### Work request
All of the lines below should be output exactly as shown.
^^^^^^^^
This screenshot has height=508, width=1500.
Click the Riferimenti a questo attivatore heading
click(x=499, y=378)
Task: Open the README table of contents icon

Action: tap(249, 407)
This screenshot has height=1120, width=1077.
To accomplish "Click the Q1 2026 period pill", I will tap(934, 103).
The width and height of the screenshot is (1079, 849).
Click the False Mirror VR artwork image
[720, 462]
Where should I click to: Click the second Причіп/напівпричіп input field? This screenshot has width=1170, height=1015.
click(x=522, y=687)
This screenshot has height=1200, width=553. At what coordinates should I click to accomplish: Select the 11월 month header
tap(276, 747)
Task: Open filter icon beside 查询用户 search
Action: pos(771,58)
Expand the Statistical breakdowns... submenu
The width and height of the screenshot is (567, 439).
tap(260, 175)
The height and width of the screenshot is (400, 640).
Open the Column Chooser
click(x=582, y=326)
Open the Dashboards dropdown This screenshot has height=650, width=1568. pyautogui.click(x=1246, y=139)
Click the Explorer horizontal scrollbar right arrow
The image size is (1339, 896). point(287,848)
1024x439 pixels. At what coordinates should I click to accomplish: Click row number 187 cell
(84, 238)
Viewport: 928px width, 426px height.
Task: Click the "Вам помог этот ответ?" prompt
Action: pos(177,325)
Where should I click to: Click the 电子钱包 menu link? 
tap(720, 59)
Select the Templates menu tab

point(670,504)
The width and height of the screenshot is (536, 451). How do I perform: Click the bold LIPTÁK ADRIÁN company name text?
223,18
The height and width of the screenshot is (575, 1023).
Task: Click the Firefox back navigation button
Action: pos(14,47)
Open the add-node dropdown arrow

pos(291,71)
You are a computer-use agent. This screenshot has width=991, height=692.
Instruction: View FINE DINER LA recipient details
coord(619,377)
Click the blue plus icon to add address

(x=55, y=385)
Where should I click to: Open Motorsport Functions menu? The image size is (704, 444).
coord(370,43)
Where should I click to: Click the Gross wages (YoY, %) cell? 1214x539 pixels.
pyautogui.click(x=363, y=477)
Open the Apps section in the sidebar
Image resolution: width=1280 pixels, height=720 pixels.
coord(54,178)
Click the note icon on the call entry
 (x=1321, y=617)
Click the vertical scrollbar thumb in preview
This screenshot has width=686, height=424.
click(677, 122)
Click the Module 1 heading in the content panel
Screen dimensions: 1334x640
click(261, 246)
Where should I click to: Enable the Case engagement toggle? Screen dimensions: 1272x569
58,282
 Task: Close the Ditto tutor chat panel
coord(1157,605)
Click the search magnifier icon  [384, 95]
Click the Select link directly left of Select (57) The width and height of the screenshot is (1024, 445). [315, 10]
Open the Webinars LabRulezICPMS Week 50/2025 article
^^^^^^^^
### Task output
This screenshot has height=508, width=1500.
Click the Riferimenti a questo attivatore heading
click(x=499, y=378)
Task: Open the README table of contents icon

Action: tap(249, 407)
This screenshot has height=1120, width=1077.
To accomplish "Click the Q1 2026 period pill", I will tap(934, 103).
The width and height of the screenshot is (1079, 849).
Click the False Mirror VR artwork image
[720, 462]
Where should I click to: Click the second Причіп/напівпричіп input field? This screenshot has width=1170, height=1015.
click(x=522, y=687)
This screenshot has height=1200, width=553. At what coordinates should I click to accomplish: Select the 11월 month header
tap(276, 747)
Task: Open filter icon beside 查询用户 search
Action: pos(771,58)
Expand the Statistical breakdowns... submenu
The width and height of the screenshot is (567, 439).
tap(260, 175)
The height and width of the screenshot is (400, 640).
Open the Column Chooser
click(x=582, y=326)
Open the Dashboards dropdown This screenshot has height=650, width=1568. pyautogui.click(x=1246, y=139)
Click the Explorer horizontal scrollbar right arrow
The image size is (1339, 896). point(287,848)
1024x439 pixels. At what coordinates should I click to accomplish: Click row number 187 cell
(84, 238)
Viewport: 928px width, 426px height.
Task: Click the "Вам помог этот ответ?" prompt
Action: pos(177,325)
Where should I click to: Click the 电子钱包 menu link? 
tap(720, 59)
Select the Templates menu tab

point(670,504)
The width and height of the screenshot is (536, 451). How do I perform: Click the bold LIPTÁK ADRIÁN company name text?
223,18
The height and width of the screenshot is (575, 1023).
Task: Click the Firefox back navigation button
Action: pos(14,47)
Open the add-node dropdown arrow

pos(291,71)
You are a computer-use agent. This screenshot has width=991, height=692.
Instruction: View FINE DINER LA recipient details
coord(619,377)
Click the blue plus icon to add address

(x=55, y=385)
Where should I click to: Open Motorsport Functions menu? The image size is (704, 444).
coord(370,43)
Where should I click to: Click the Gross wages (YoY, %) cell? 1214x539 pixels.
pyautogui.click(x=363, y=477)
Open the Apps section in the sidebar
Image resolution: width=1280 pixels, height=720 pixels.
coord(54,178)
Click the note icon on the call entry
 (x=1321, y=617)
Click the vertical scrollbar thumb in preview
This screenshot has width=686, height=424.
click(677, 122)
Click the Module 1 heading in the content panel
Screen dimensions: 1334x640
click(261, 246)
Where should I click to: Enable the Case engagement toggle? Screen dimensions: 1272x569
58,282
 Task: Close the Ditto tutor chat panel
coord(1157,605)
Click the search magnifier icon  [384, 95]
Click the Select link directly left of Select (57) The width and height of the screenshot is (1024, 445). [315, 10]
Open the Webinars LabRulezICPMS Week 50/2025 article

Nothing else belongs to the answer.